Thalia Laveau lives on the second floor of a three-story Victorian rooming house near Tulane University. Nine other women and two men live in the house, which is a nightmare for the NOPD surveillance team. Seven doors, twenty-one ground-level windows, and two fire escapes. Parked on the student-dominated block, we hunch inside the FBI surveillance van like J. Edgar Hoover-era G-men spying on “outside agitators.”

“The plan is for John to take the lead on Laveau,” Baxter says, looking at Dr. Lenz. “Does anybody want to change that before you go in?”

Kaiser and Lenz glance at each other, but neither speaks.

“I do,” I tell them.

All three men look at me in confusion.

“What do you mean?” asks Baxter.

“I want to go in alone.”

“What?” they cry in unison.

“This is a woman, guys. Maybe a gay woman. I’ll get twice as much out of her as you could.”

“The point isn’t to get something out of her,” Baxter reminds me. “It’s to find out whether she’s seen you before, and therefore your sister.
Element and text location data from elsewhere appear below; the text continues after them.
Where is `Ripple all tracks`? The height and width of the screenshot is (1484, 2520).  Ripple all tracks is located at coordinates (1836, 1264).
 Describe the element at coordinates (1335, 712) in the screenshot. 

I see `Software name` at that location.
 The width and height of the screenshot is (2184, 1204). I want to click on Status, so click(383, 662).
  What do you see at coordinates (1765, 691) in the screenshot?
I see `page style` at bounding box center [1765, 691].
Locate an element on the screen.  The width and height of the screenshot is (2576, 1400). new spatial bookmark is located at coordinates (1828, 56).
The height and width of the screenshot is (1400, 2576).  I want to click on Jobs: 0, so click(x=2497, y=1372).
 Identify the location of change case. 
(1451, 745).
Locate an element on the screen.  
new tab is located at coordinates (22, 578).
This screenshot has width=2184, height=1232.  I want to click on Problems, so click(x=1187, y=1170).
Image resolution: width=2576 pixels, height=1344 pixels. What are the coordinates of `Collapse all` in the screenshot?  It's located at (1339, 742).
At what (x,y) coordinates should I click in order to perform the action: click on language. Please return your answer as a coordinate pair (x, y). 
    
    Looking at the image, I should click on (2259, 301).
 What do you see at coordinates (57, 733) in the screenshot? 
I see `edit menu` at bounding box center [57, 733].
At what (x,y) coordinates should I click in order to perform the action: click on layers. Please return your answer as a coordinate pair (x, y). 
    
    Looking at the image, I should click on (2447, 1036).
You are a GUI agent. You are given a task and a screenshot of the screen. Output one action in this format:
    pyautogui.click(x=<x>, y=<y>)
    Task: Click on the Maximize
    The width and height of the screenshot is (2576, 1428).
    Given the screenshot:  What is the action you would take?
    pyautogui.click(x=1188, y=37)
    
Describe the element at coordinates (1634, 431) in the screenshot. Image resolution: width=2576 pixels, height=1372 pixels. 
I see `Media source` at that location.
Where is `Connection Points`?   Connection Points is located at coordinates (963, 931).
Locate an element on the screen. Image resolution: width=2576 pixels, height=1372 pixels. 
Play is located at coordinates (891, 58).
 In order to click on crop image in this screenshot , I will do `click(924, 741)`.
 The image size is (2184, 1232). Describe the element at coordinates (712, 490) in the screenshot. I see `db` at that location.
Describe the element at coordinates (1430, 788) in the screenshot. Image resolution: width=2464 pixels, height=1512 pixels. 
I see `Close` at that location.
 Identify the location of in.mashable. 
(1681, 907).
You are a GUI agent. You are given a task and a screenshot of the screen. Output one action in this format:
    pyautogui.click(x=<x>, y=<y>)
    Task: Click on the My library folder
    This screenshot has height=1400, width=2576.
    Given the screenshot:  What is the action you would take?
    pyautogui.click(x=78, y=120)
And since no one else seemed to recognize you – except Smith, who didn’t try to hide it – this interview may be critical.”

I look him dead in the eye. “Do you really believe a woman is behind all these disappearances? Or even involved?”

“Let her do it,” says Dr. Lenz, surprising me. “The odds that Laveau is involved are low, and her nude paintings will probably tell us more than she will. But if Jordan can gain her trust, we might learn something valuable about one of the men.”

“You saw how Smith responded to me,” I press Baxter. “I think he would have opened up to me if I’d been alone. Wheaton, too.”

“Smith was responding to your fame,” says Kaiser, who looks uncomfortable with the idea. “Not your gender.”

“If you went in alone, what would you say?” asks Baxter.

“I won’t know that until I get there. That’s the way I work.”

The ISU chief looks tempted but worried. “Jesus, the liability-”

“What liability? I’m a private citizen walking up to someone’s door. If she invites me in, so what?”

“What if she sees you and freaks?” asks Kaiser. “Attacks you? If she’s involved, that’s a real possibility.”

“I wouldn’t turn down a gun if you offered me one.”

Baxter shakes his head. “We can’t give you a gun.”

“How about some Mace?”

“We don’t have any.”

“This is a bad idea,” says Kaiser.

“It’s better than sending you and Lenz in there,” I insist. “Look, I’ll know whether she’s seen me before as soon as she answers the door. Then I’ll tell her you guys are outside. I’ll tell the truth. I’m the sister of one of the victims, trying to find some answers, and the FBI is kindly providing some protection for me.”

“Let her go,” Lenz says. “We need to know what Laveau knows. This is the best way to find that out.” He looks at Kaiser. “You disagree?”

Kaiser looks like he’d like to argue, but he doesn’t. “Put the wire on her, and I’ll stand just outside the house with a receiver.” He watches me, his hazel eyes intense. “If you sense it going bad in any way, yell for help. And I mean yell. No codes that can be misunderstood.”

“That works for me,” Baxter says. “Let’s move, before Laveau decides to go out and get her hair done.”

“Get the T-4 off,” Kaiser tells Lenz., who removes his coat and starts unbuttoning his shirt, his elbows bumping us in the tight quarters. Baxter unstraps the tape from Lenz’s ribs, and Kaiser chuckles at the psychiatrist’s grimaces.

“She’ll see that transmitter under this blouse,” I point out, holding out the thin cotton.

“You’ll have to wear it under your skirt,” says Lenz, cradling the transmitter, dangling antenna, and microphone in his hands.

“Do you have more tape?”

Baxter digs into a metal drawer and comes up with a roll, which he hands awkwardly to me.

“This is no time to be shy,” I tell them, pulling my skirt up. “I am wearing underwear.”